▶ **REQUIRED TASK**:
Can you lay out the records in the stretch from the line that contains "You are a computer-use" through the line that contains "(x=669, y=539)" as a two-column CSV with columns named request and answer? Use one row per record, put each value in a single quoted field with line breaks replaced by spaces, and leave the pictures out.

▶ **DATASET ENTRIES**:

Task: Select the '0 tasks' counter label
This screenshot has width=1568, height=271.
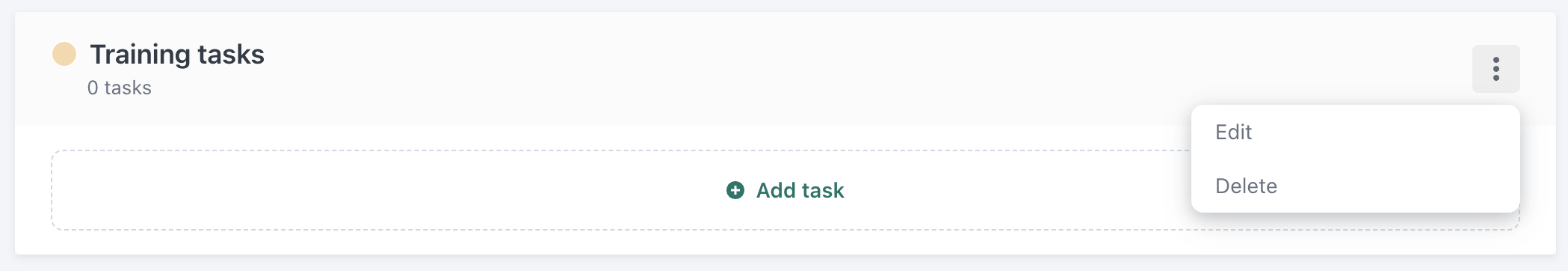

---

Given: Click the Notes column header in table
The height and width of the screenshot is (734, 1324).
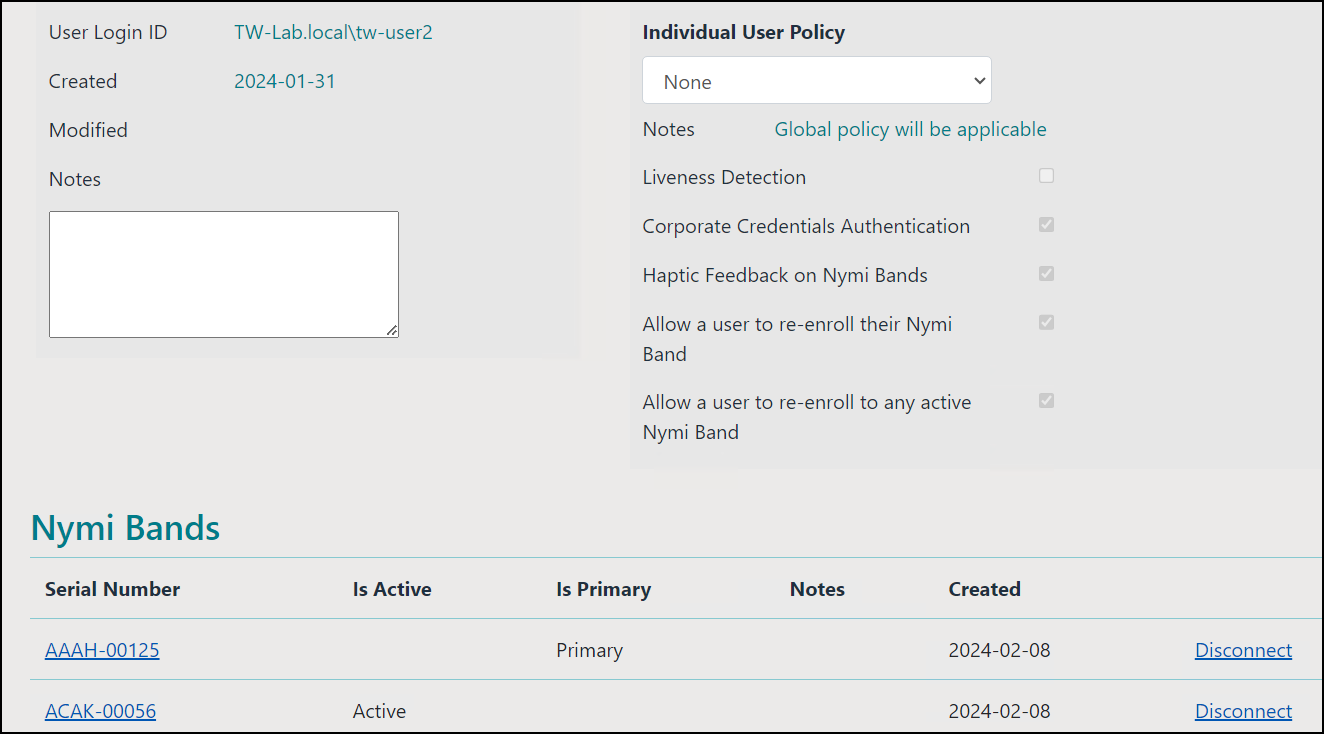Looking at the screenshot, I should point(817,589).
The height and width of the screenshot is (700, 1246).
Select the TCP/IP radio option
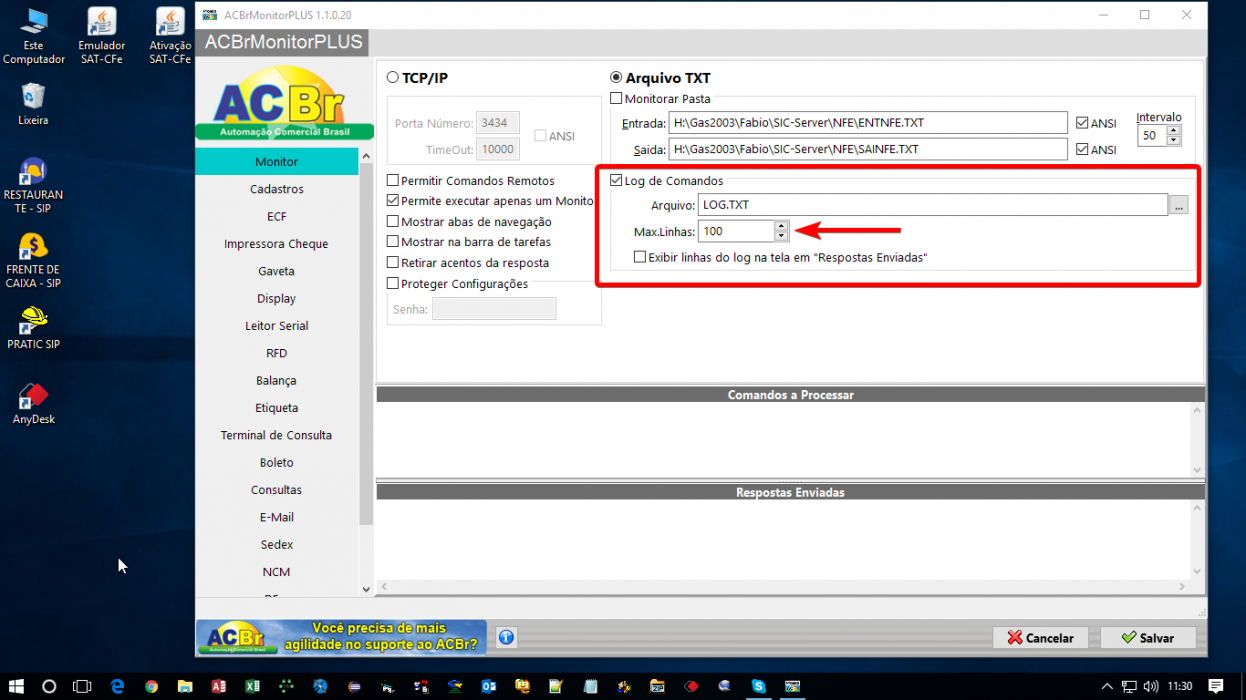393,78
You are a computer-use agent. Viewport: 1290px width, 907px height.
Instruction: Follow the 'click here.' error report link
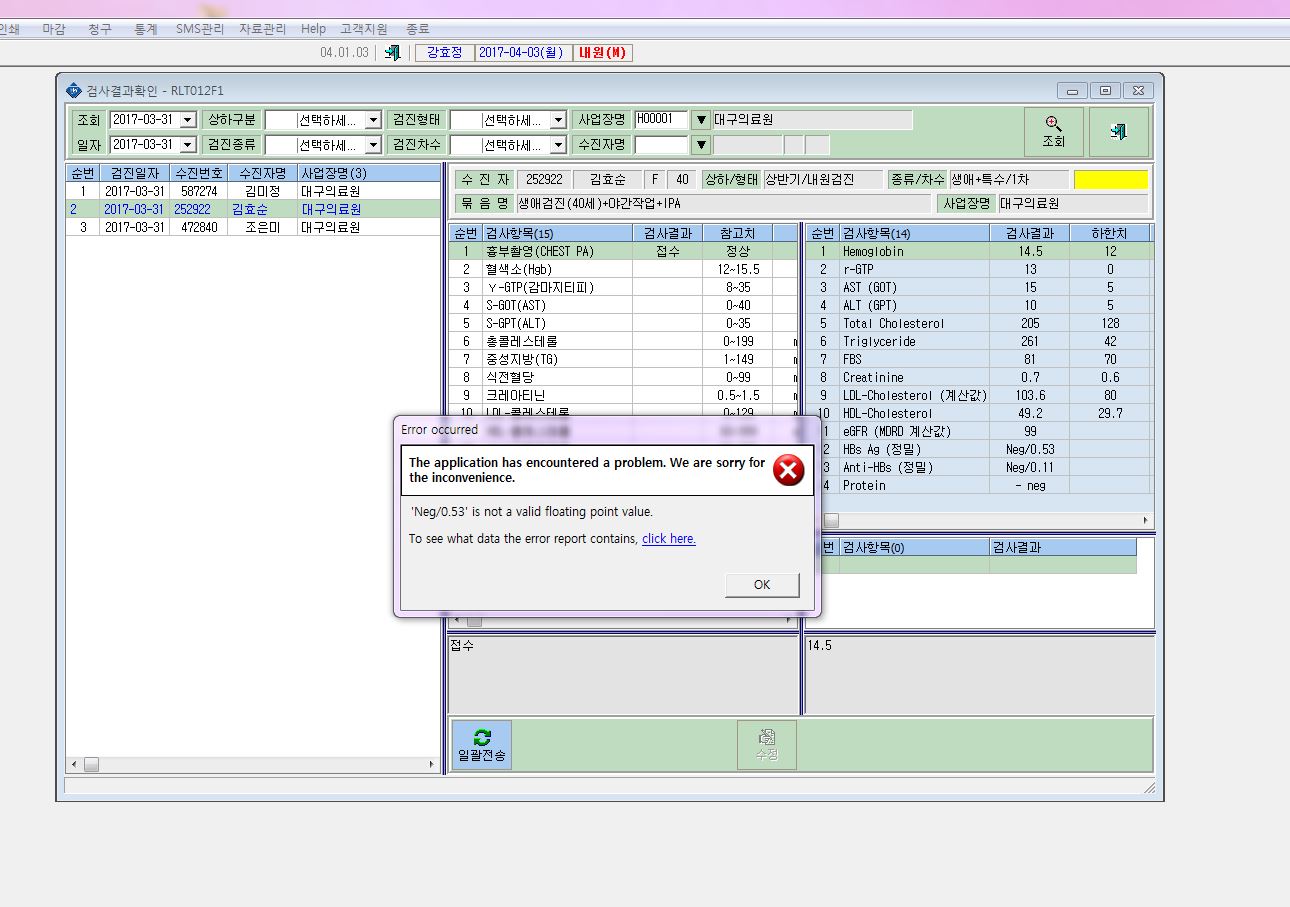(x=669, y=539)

▶ **TASK SOLUTION**:
request,answer
"You are a computer-use agent. Viewport: 1290px width, 907px height. Instruction: Follow the 'click here.' error report link","(x=669, y=539)"